The simplest system that acts entirely like a human is a human.

An LLM base model isn't trained for abstract thinking, but it still ends up developing abstract thinking internally - because that's the easiest way for it to mimic the breadth and depth of the training data. All LLMs operate in abstracts, using the same manner of informal reasoning as humans do. Even the mistakes they make are amusingly humanlike.

There's no part of an LLM that's called a "mind", but it has a "forward pass", which is quite similar in function. An LLM reasons in small slices - elevating its input text to a highly abstract representation, and then reducing it back down to a token prediction logit, one token at a time.

It doesn’t develop any thinking, it’s just predicting tokens based on a statistical model.

This has been demonstrated so many times.

They don’t make mistakes. It doesn’t make any sense to claim they do because their goal is simply to produce a statistically likely output. Whether or not that output is correct outside of their universe is not relevant.

What you’re doing is anthropomorphizing them and then trying to explain your observations in that context. The problem is that doesn’t make any sense.

When you reach into a "statistical model" and find that it has generalized abstracts like "deceptive behavior", or "code error"? Abstracts that you can intentionally activate or deactivate - making an AI act as if 3+5 would return a code error, or as if dividing by zero wouldn't? That's abstract thinking.

Those are real examples of the kind of thing that can be found in modern production grade AIs. Not "anthropomorphizing" means not understanding how modern AI operates at all.

I don't think you have any idea what you're talking about at all.

You've clearly read a lot of social media content about AI, but have you ever read any philosophy?

Almost all philosophy is incredibly worthless in general, and especially in application to AI tech.

Anything that actually works and is in any way useful is removed from philosophy and gets its own field. So philosophy is left as, largely, a collection of curios and failures.

Also, I would advise you to never discuss philosophy with an LLM. It might be a legitimate cognitohazard.

How exactly do you presume to make an argument about thought and whether or an LLM exhibits genuine thought and intelligence without philosophy?

Not to mention the effect of formal logic in computer science

By comparing measurable performance metrics and examining what little we know of the internal representations.

If you don't have anything measurable, you don't have anything at all. And philosophy doesn't deal in measurables.

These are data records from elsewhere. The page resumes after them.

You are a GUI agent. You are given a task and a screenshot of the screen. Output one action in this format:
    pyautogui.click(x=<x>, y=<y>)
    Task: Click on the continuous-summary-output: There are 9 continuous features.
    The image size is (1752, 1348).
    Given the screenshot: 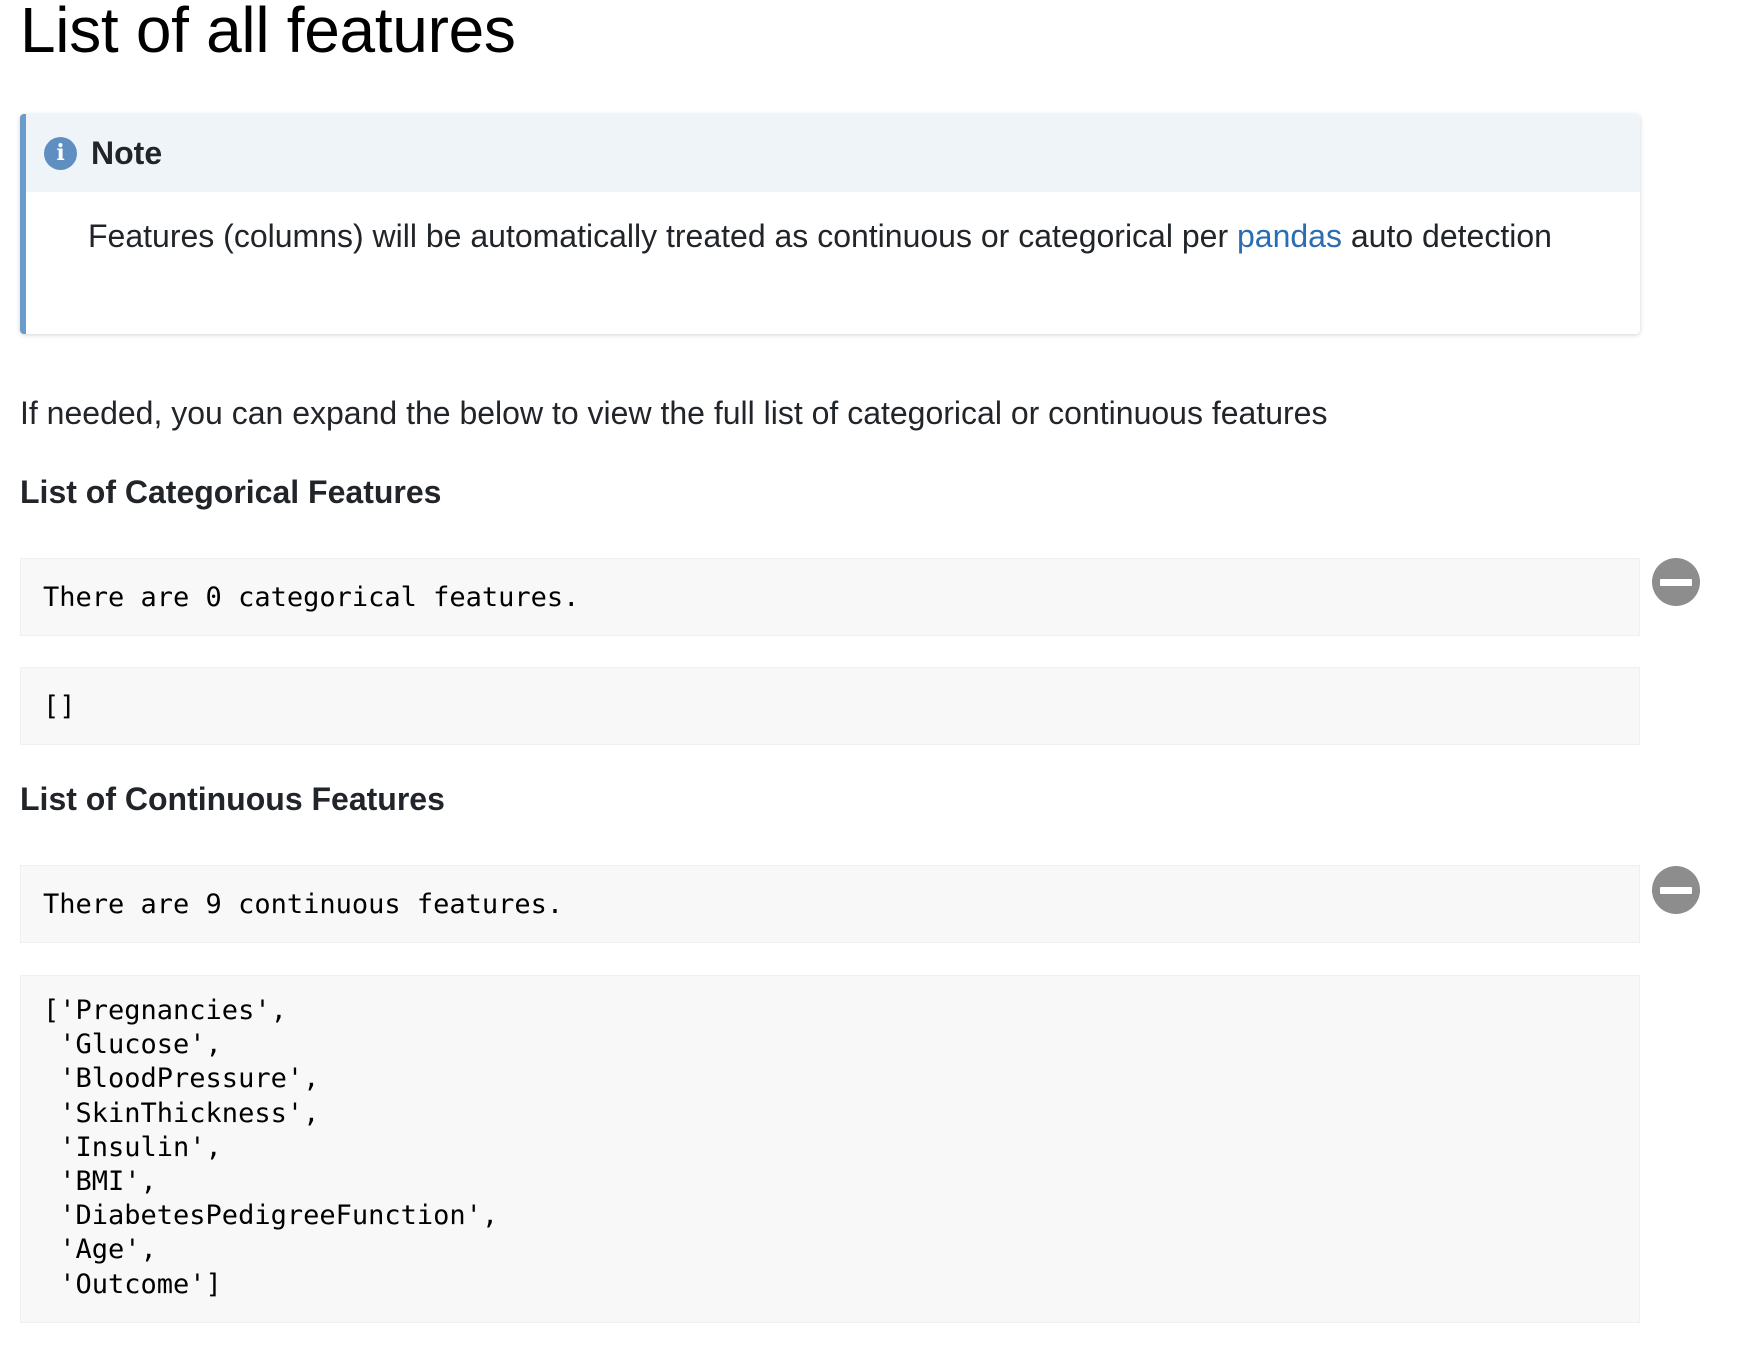 What is the action you would take?
    pyautogui.click(x=830, y=904)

How do you know what is, isn't, could be, or couldn't be measurable?

You're not being serious.

> The simplest system that acts entirely like a human is a human.

LLM's do not act entirely like a human. If they did, we'd be celebrating AGI!

They merely act sort of like a human. Which is entirely expected - given that the datasets they're trained on only capture some facets of human behavior.

Don't expect them to show mastery of spatial reasoning or agentic behavior or physical dexterity out of the box.

They still capture enough humanlike behavior to yield the most general AI systems ever built.